Derrota para o rival mexicano dá adeus ao sonho do time brasileiro de brigar pelo Mundial

Robson Morelli, O Estado de S.Paulo

07 de fevereiro de 2021 | 20h29

A derrota do Palmeiras redesenha a força do futebol continental, tirando o representante sul-americano da segunda posição entre os participantes, uma vez que os clubes europeus são sempre os favoritos – desde a edição de 2013 eles ganham o torneio.

O futebol brasileiro encolhe com o resultado do Palmeiras no Catar, resume-se à Libertadores e daí não avança mais. Se o time alviverde é o melhor que a América do Sul tem a oferecer, o cenário é desanimador. Ocorre que nem sempre quem ganha a Libertadores é dono do melhor futebol. O Flamengo foi em 2019. O Palmeiras, talvez não.
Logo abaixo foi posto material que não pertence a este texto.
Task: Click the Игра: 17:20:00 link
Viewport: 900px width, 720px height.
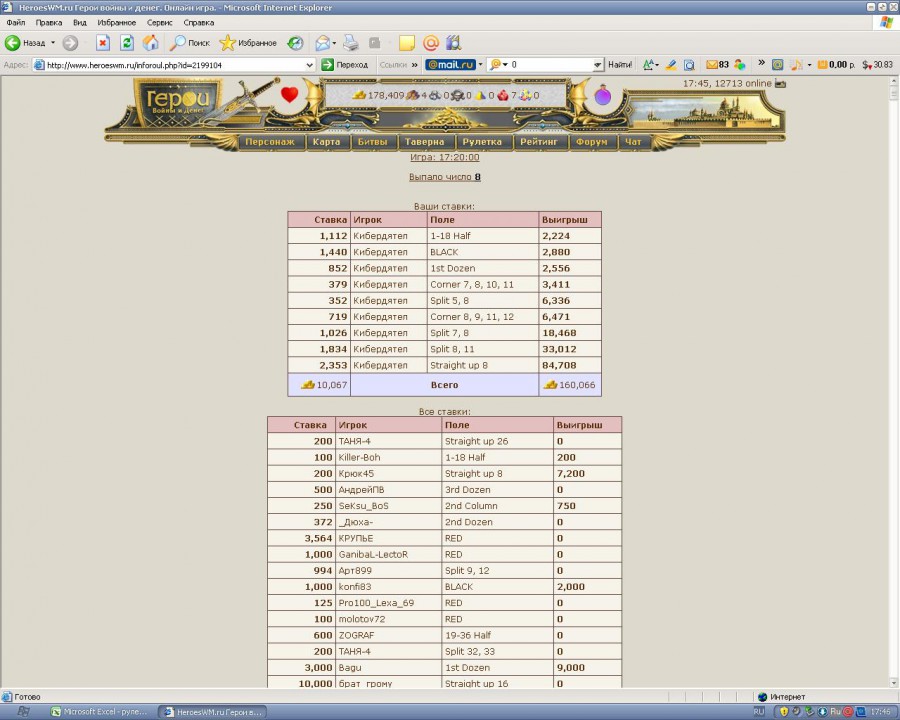Action: [x=444, y=157]
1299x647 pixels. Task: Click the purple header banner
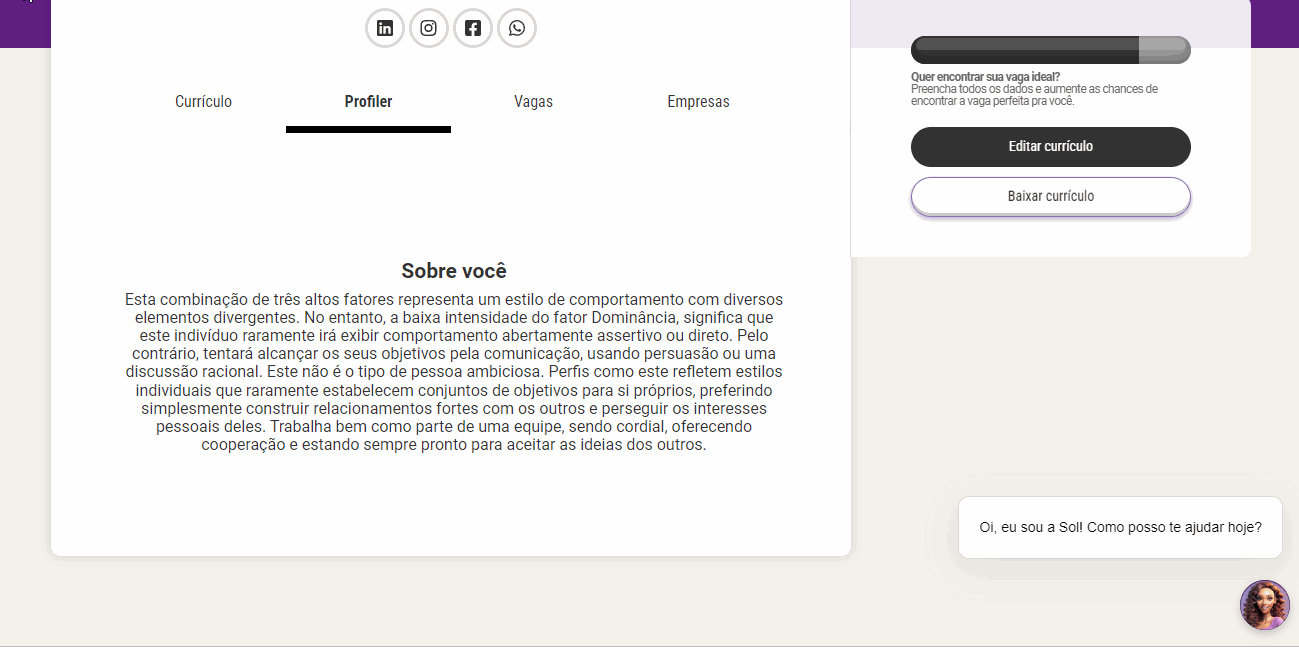[x=25, y=25]

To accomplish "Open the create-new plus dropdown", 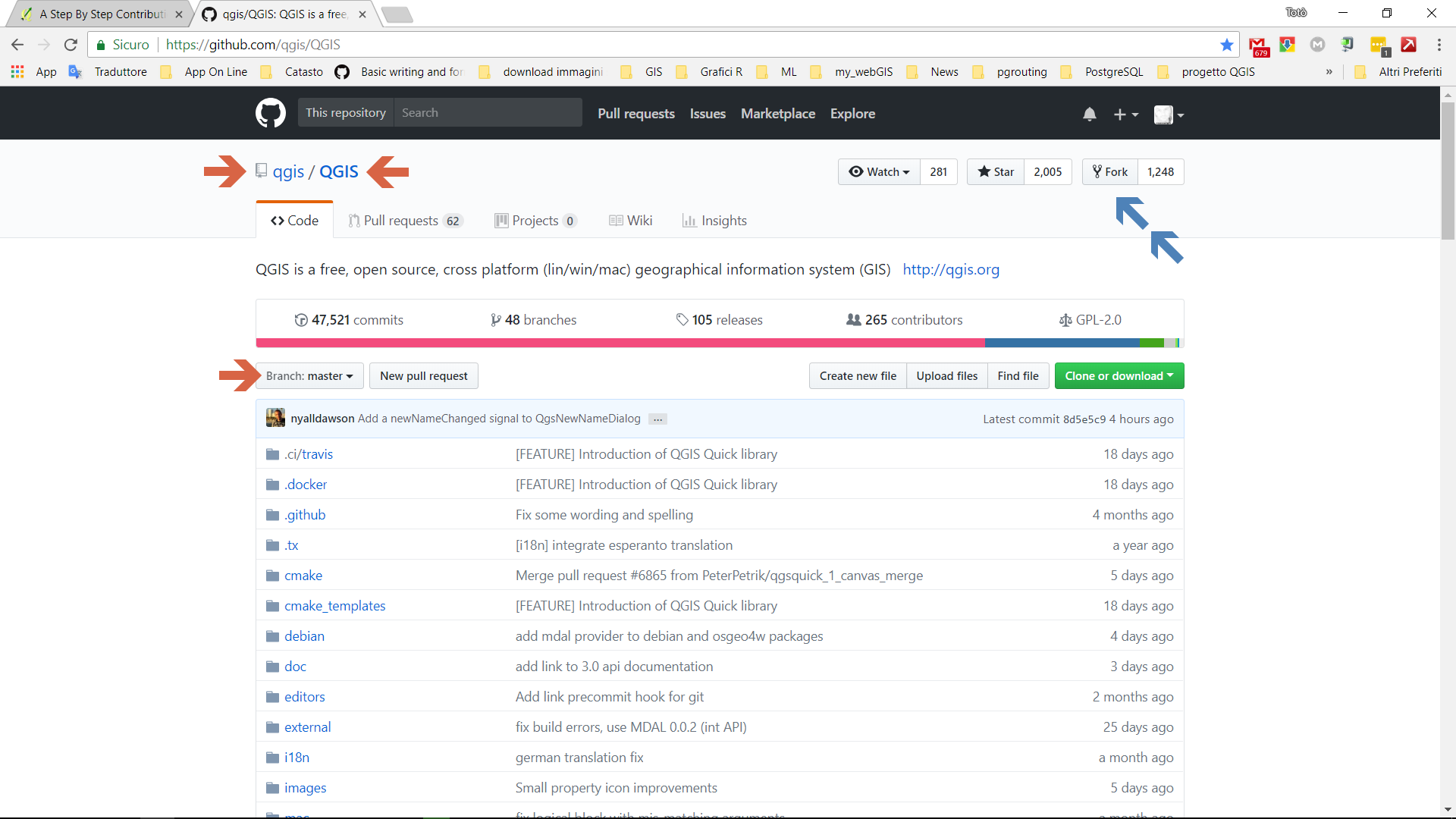I will pos(1125,115).
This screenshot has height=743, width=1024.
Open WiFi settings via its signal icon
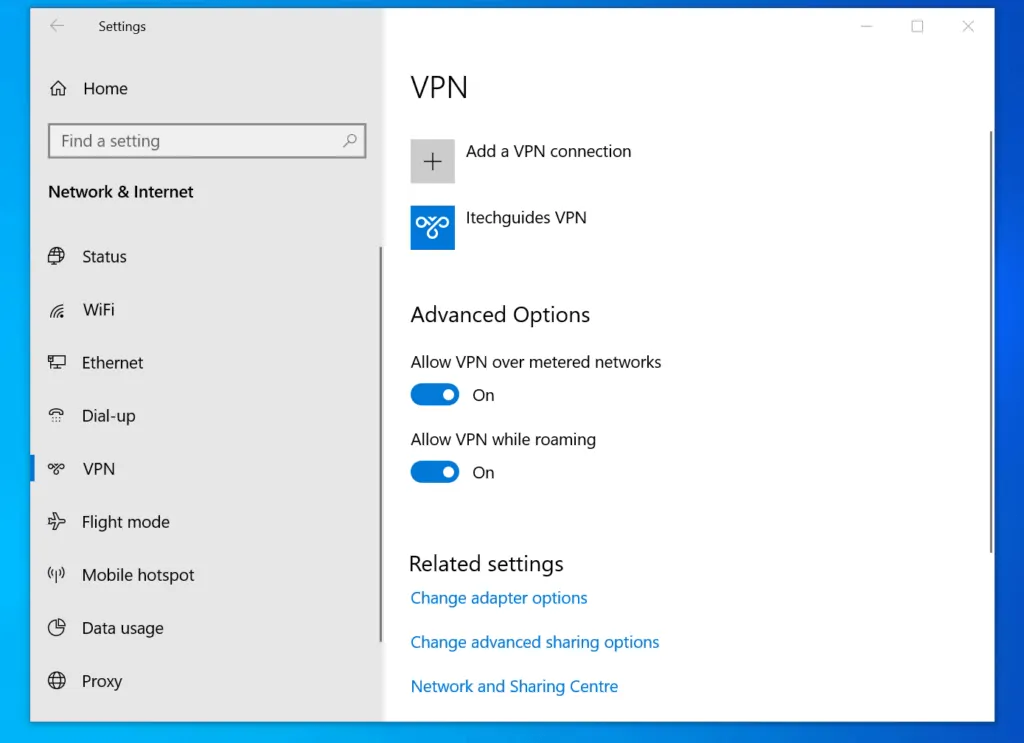tap(56, 310)
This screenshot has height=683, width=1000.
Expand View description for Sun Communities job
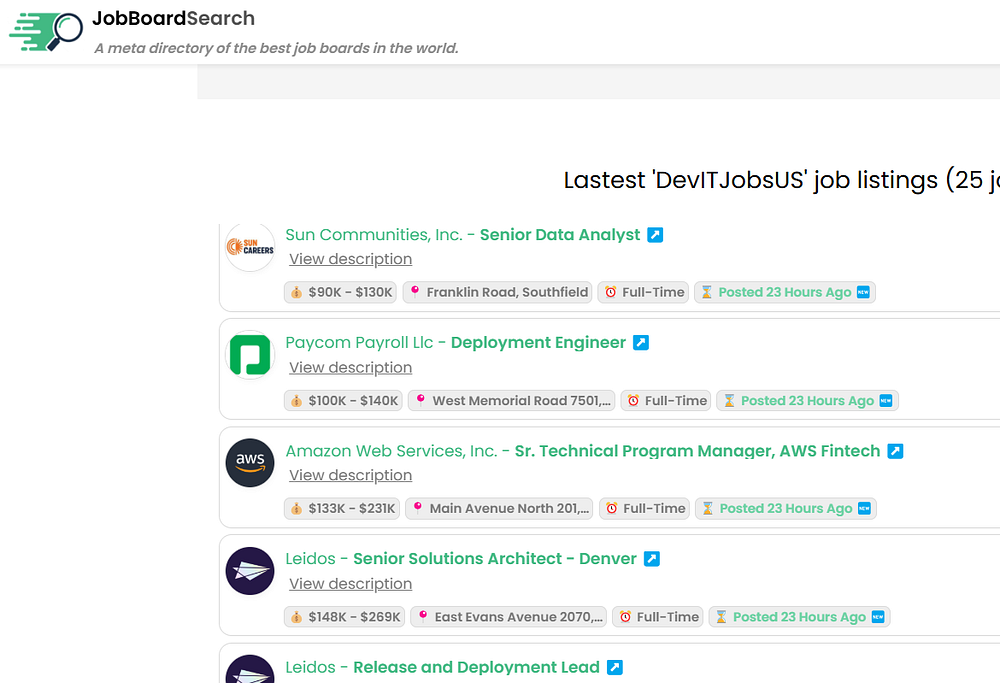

E comprovou isso diante do rival mexicano, que jogou melhor, teve mais tranquilidade, paciência, inteligência e técnica para ganhar o duelo.

Há ainda um outro ponto em relação à partida no Catar: a falta de coragem da equipe brasileira. Não jogou nada e apostou, pelo posicionamento em campo, que poderia “achar” um gol a qualquer momento, a exemplo do que ocorreu diante do Santos na decisão da Libertadores semana passada.

Faltou futebol ao Palmeiras. Faltou técnica. Faltou marcação. Faltou pegada. Faltou coragem. Faltou até disposição. E não pode faltar nada disso para quem quer ganhar um Mundial.

Precisava entender um pouco melhor se o grupo se encantou demais com a Libertadores, o que é perfeitamente normal para esses garotos, que até descoloriram o cabelo, e não levou como deveria a partida diante do Tigres. Alertas não falaram, de todos os lados, inclusive do técnico Abel Ferreira, que sabia a força do adversário, estudioso que é do futebol internacional.

O Palmeiras fez muitas boas partidas na temporada, algumas de encher os olhos, mas também emperrou em campo em outras ocasiões. O time, apesar da campanha e dos méritos, é comum, com altos e baixos. Os meninos continuam sendo uma boa safra. Isso não muda. O elenco é interessante. Mas não para um Mundial. O torneio me fez rever a decisão de 1999 entre Palmeiras e Manchester United e aquele jogo foi sim um castigo para os brasileiros, com chances claras de ganhar.

Vinte e um anos depois, esse Palmeiras, que tanto enche de orgulho sua torcida, não chega nem perto daquele.

A vitória do Tigres foi merecida. Inquestionável. O Palmeiras sentiu o torneio. Seus jogadores desapareceram em campo. Luan foi juvenil no pênalti. Marcos Rocha só joga para trás. Viña não foi nem de longe o lateral dono da posição. O meio de campo inexistiu. Os garotos aprenderam nova lição: não se ganha com o nome apenas. Rony foi um atacante esforçado, como em toda a temporada. Luiz Adriano foi comum. Sobrou quem? Weverton. Este sim um atleta regular. Não fossem suas defesas, o Palmeiras poderia ter perdido de mais.

Se o segundo lugar no futebol não vale nada, imagina o terceiro? O Palmeiras terá de fazer essa partida antes de arrumar as malas e voltar para casa, para sua sequência no Brasileirão e decisão da Copa do Brasil. Pode ainda ter nova taça, diante do Grêmio, e deixar o torcedor um pouco mais satisfeito e feliz. Mas é o Palmeiras forte apenas dentro de casa.

A disputa do terceiro lugar só teria atração se fosse diante do Bayern de Munique, mas isso é difícil de ocorrer. Para voltar ao Mundial, terá de ganhar de novo a Libertadores.